▶ **Given data**
========
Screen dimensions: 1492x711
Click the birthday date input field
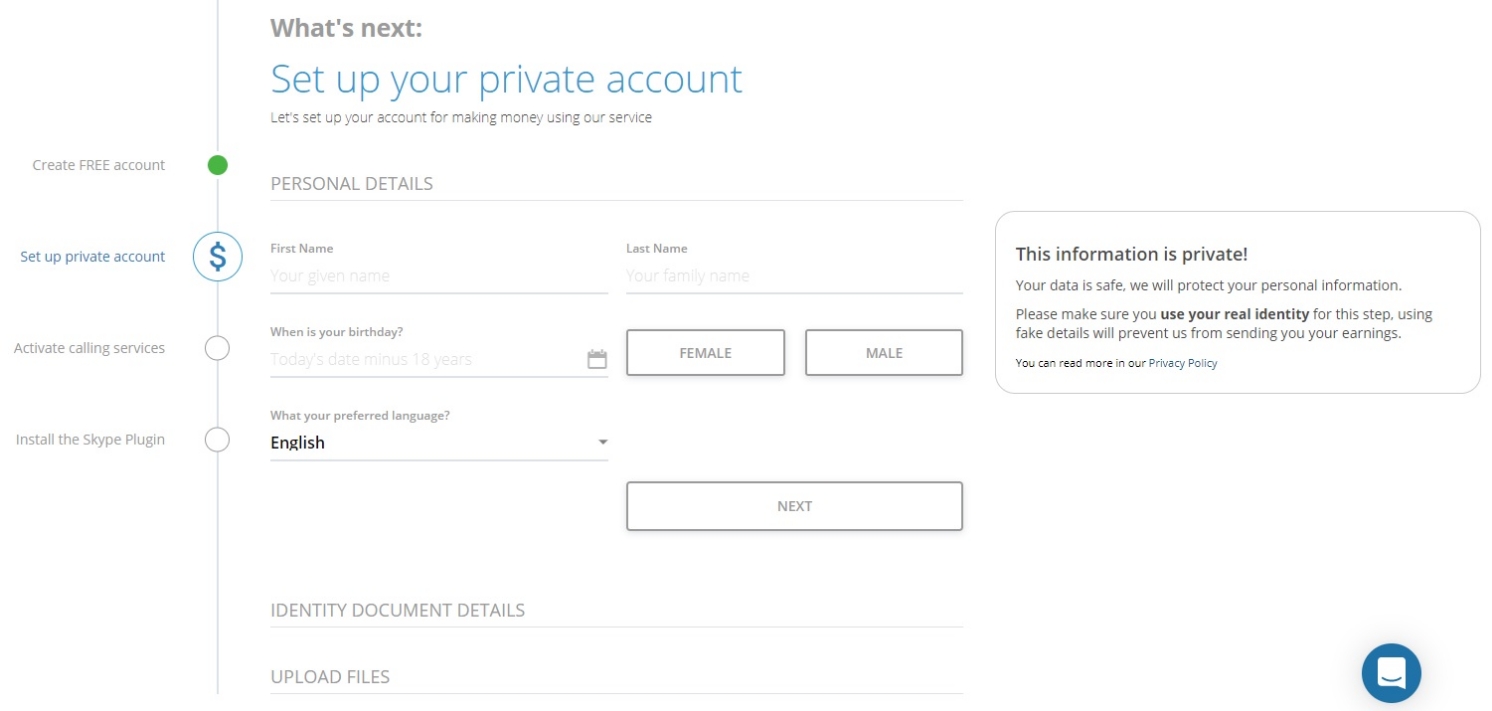coord(428,359)
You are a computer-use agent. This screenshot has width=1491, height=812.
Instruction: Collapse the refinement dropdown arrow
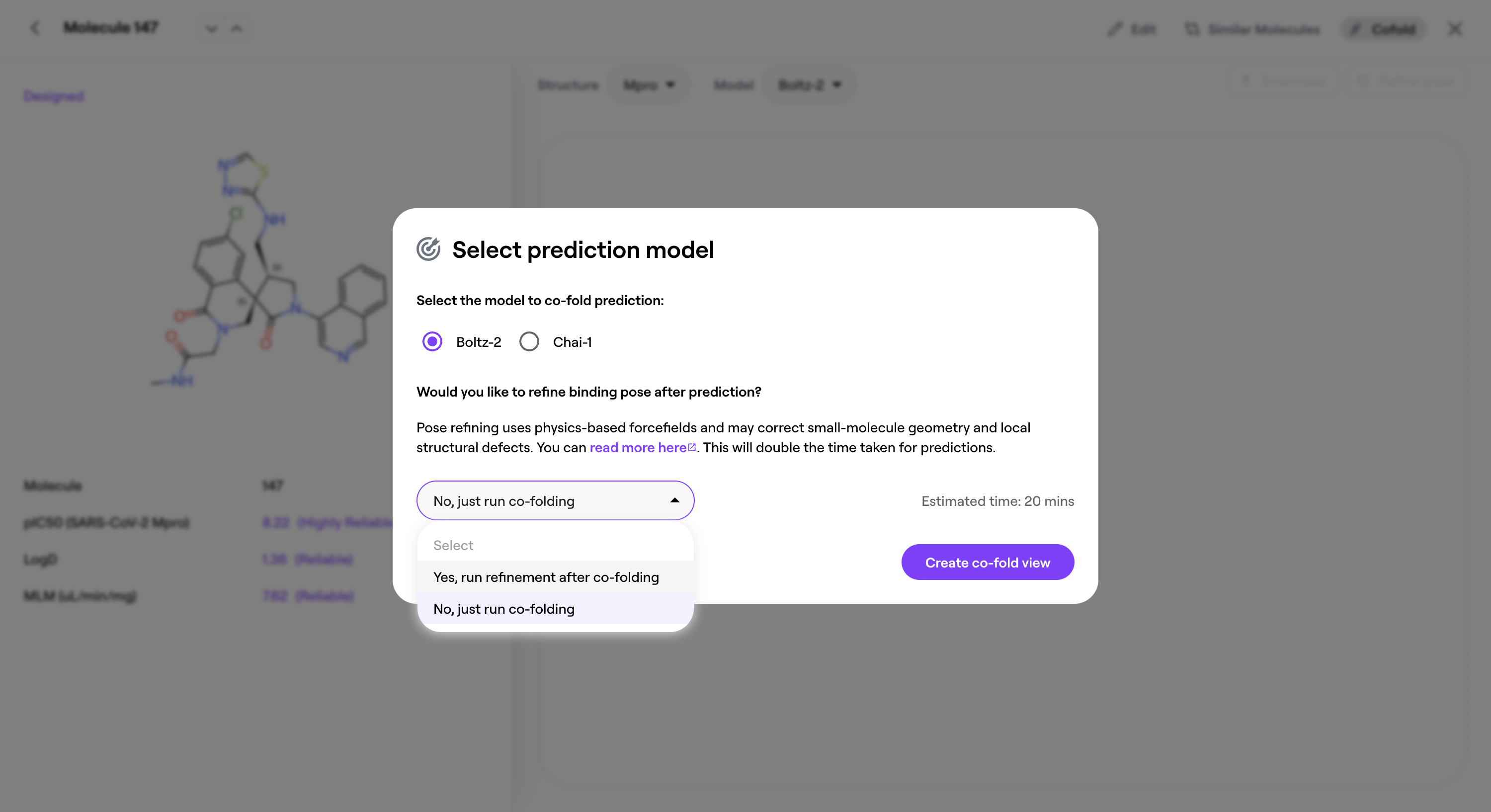674,500
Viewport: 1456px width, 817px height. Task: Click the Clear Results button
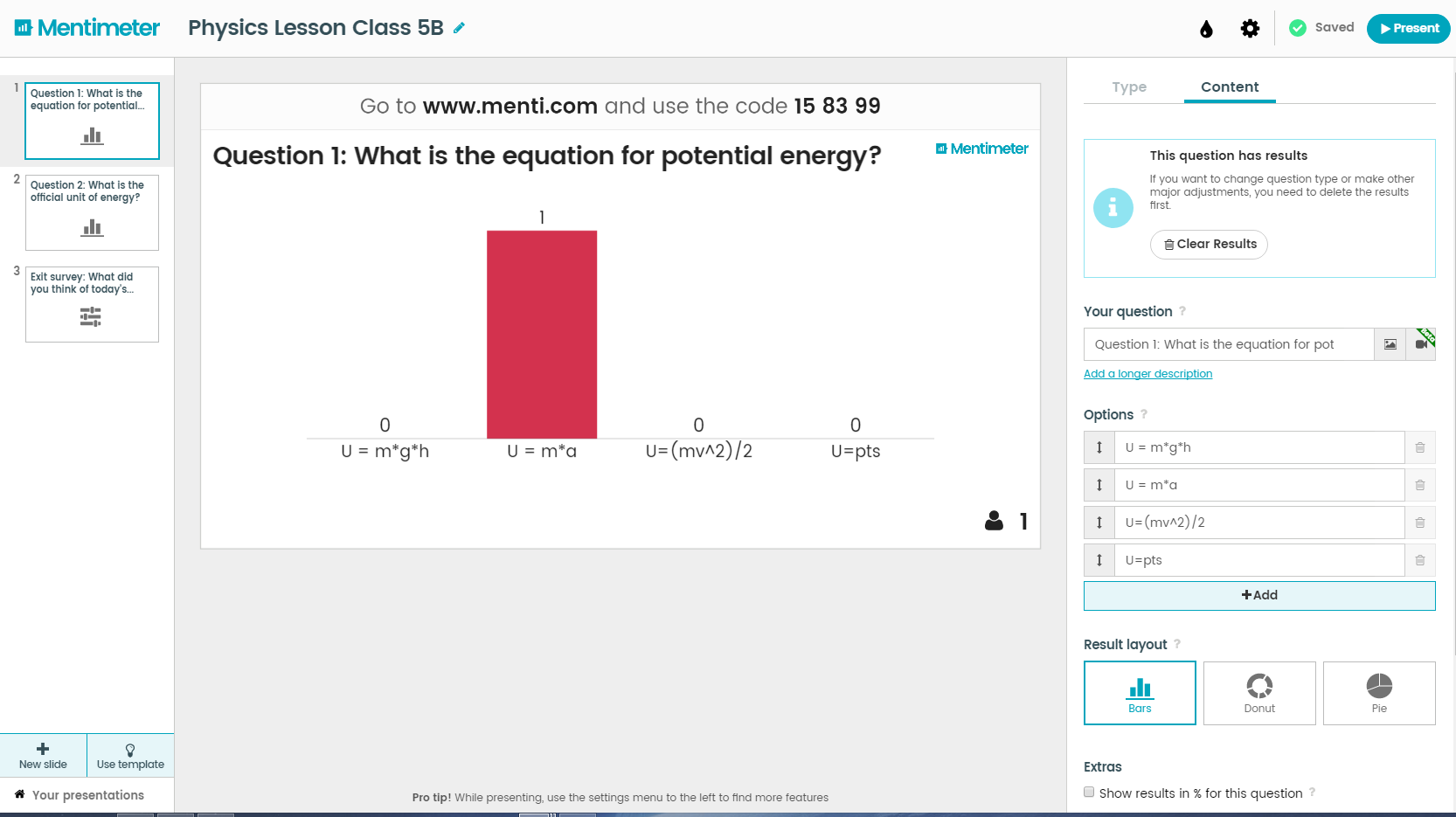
========
▶ **Work to complete**
Reproduce the records above exactly, leaving out every picture they contain.

▶ **Task result**
Screen dimensions: 1492x711
Click the birthday date input field
coord(428,359)
You are a computer-use agent. This screenshot has width=1491, height=812.
Instruction: Collapse the refinement dropdown arrow
674,500
Viewport: 1456px width, 817px height. Task: Click the Clear Results button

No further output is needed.